What is required> Rewrite the records below as a JSON list of strings, with one string per line and blank lines omitted.

Provided records>

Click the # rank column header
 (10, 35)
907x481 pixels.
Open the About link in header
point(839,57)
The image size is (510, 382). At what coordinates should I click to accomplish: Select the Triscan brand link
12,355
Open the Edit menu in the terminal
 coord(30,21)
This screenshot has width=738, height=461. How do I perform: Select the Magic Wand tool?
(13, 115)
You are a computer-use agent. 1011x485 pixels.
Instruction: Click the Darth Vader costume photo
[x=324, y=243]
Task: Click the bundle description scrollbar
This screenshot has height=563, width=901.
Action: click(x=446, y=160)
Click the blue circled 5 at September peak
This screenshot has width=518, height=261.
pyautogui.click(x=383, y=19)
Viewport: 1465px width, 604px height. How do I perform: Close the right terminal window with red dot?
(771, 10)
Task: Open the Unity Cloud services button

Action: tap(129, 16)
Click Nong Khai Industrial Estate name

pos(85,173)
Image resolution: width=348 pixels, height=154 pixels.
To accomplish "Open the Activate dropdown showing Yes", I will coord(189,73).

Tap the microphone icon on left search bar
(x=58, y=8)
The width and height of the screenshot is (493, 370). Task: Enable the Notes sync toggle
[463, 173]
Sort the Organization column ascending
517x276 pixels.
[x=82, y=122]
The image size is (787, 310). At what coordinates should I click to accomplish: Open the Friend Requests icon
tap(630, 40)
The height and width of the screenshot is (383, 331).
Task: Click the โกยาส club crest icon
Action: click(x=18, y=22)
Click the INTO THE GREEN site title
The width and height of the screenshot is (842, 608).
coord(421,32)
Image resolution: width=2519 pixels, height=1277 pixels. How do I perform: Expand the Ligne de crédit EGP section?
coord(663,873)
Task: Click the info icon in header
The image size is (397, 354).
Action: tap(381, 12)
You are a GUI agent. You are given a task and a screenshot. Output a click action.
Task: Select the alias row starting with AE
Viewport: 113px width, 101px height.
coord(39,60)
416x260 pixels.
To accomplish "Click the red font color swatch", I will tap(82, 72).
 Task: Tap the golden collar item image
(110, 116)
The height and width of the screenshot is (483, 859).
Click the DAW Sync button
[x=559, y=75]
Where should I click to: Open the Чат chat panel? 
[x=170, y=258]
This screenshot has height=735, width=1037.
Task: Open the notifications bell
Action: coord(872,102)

Written solution>
[
  "Click the # rank column header",
  " (10, 35)",
  "907x481 pixels.",
  "Open the About link in header",
  "point(839,57)",
  "The image size is (510, 382). At what coordinates should I click to accomplish: Select the Triscan brand link",
  "12,355",
  "Open the Edit menu in the terminal",
  " coord(30,21)",
  "This screenshot has width=738, height=461. How do I perform: Select the Magic Wand tool?",
  "(13, 115)",
  "You are a computer-use agent. 1011x485 pixels.",
  "Instruction: Click the Darth Vader costume photo",
  "[x=324, y=243]",
  "Task: Click the bundle description scrollbar",
  "This screenshot has height=563, width=901.",
  "Action: click(x=446, y=160)",
  "Click the blue circled 5 at September peak",
  "This screenshot has width=518, height=261.",
  "pyautogui.click(x=383, y=19)",
  "Viewport: 1465px width, 604px height. How do I perform: Close the right terminal window with red dot?",
  "(771, 10)",
  "Task: Open the Unity Cloud services button",
  "Action: tap(129, 16)",
  "Click Nong Khai Industrial Estate name",
  "pos(85,173)",
  "Image resolution: width=348 pixels, height=154 pixels.",
  "To accomplish \"Open the Activate dropdown showing Yes\", I will coord(189,73).",
  "Tap the microphone icon on left search bar",
  "(x=58, y=8)",
  "The width and height of the screenshot is (493, 370). Task: Enable the Notes sync toggle",
  "[463, 173]",
  "Sort the Organization column ascending",
  "517x276 pixels.",
  "[x=82, y=122]",
  "The image size is (787, 310). At what coordinates should I click to accomplish: Open the Friend Requests icon",
  "tap(630, 40)",
  "The height and width of the screenshot is (383, 331).",
  "Task: Click the โกยาส club crest icon",
  "Action: click(x=18, y=22)",
  "Click the INTO THE GREEN site title",
  "The width and height of the screenshot is (842, 608).",
  "coord(421,32)",
  "Image resolution: width=2519 pixels, height=1277 pixels. How do I perform: Expand the Ligne de crédit EGP section?",
  "coord(663,873)",
  "Task: Click the info icon in header",
  "The image size is (397, 354).",
  "Action: tap(381, 12)",
  "You are a GUI agent. You are given a task and a screenshot. Output a click action.",
  "Task: Select the alias row starting with AE",
  "Viewport: 113px width, 101px height.",
  "coord(39,60)",
  "416x260 pixels.",
  "To accomplish \"Click the red font color swatch\", I will tap(82, 72).",
  " Task: Tap the golden collar item image",
  "(110, 116)",
  "The height and width of the screenshot is (483, 859).",
  "Click the DAW Sync button",
  "[x=559, y=75]",
  "Where should I click to: Open the Чат chat panel? ",
  "[x=170, y=258]",
  "This screenshot has height=735, width=1037.",
  "Task: Open the notifications bell",
  "Action: coord(872,102)"
]